Problems may be caused by keyword spamming or spam indexing where keywords are repeatedly and excessively used in HTML metatags for a site to promote retrieval by search engines. A variation of this is to put keywords into metatags that do not relate to the page’s actual content, such as general keywords that are frequently used in queries, or keywords copied from metatags in popular sites. To make matters worse, some advertisers attempt to gain people’s attention by taking measures meant to mislead automated search engines (Brin & Page, 1998).

Since it is very difficult even for experts to evaluate search engines, search engine bias is particularly insidious. A good example was OpenText, which was reported to be selling companies the right to be listed at the top of the search results for particular queries (Marchiori, 1997).
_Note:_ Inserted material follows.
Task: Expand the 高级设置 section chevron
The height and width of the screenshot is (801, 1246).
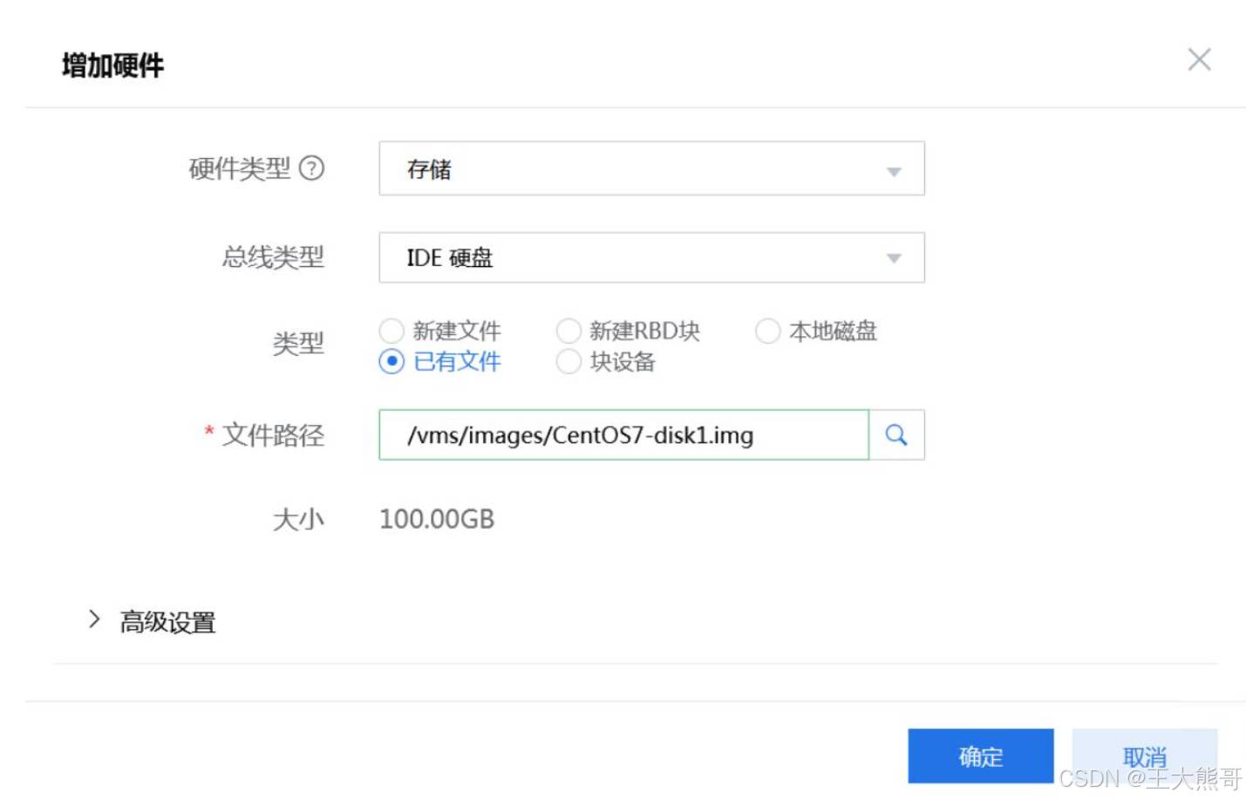Action: pyautogui.click(x=94, y=620)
This contrasts sharply with the situation in information retrieval research, where most work is on small well controlled homogeneous collections such as collections of scientific papers or news stories on a related topic. Indeed, the primary benchmark for information retrieval, the Text Retrieval Conference uses a fairly small, well controlled collection for their benchmarks. Their "Very Large Corpus" benchmark is only 20GB compared to the 147GB from the initial Google crawl of 24 million web pages. Things that work well on TREC often do not produce good results on the Web (Brin & Page, 1998).
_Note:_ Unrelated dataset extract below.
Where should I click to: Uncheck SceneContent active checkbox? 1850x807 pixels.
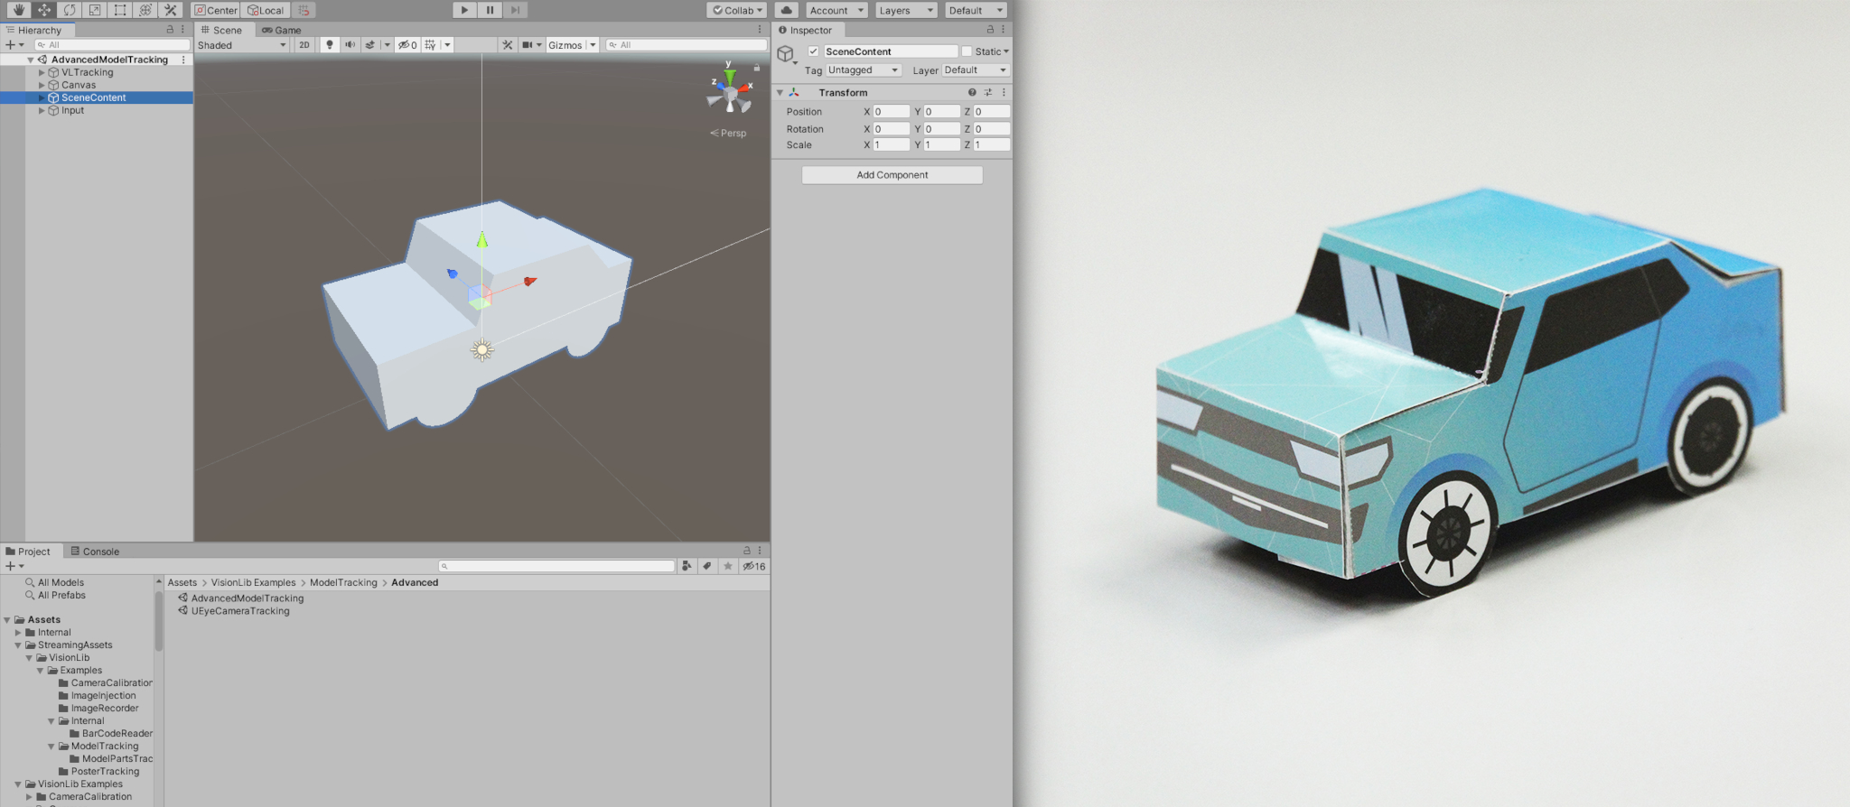813,51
There have been numerous experiments carried out on the TREC collection, however in essence most experiments are carried out in several forms, namely Long, Medium and Very Short. (Sparck-Jones et al, 1998).

The Long forms cover all of the title, description and narrative fields, the Medium forms cover the title plus description field and the Very Short forms cover just the title field. Very Short Form requests were considered to be the nearest to the type of brief and perhaps not very well formulated queries that are often encountered in the operational environment e.g. by use of Internet search engines. (Mendelzon et al, 1997) The advantage that Very Short Form data has is that it does relate to “real-world” operational scenarios, but the TREC tests have shown that performance as a whole declines with minimal requests.
Our test collection data comprises 36 student dissertation titles and is therefore “very short form data”. Abstracts are compact and information-dense. Most of the (non-stopword) terms in an abstract are salient for retrieval purposes because these terms tend to mirror the most important topics in the full text (Hearst & Plaunt, 1993).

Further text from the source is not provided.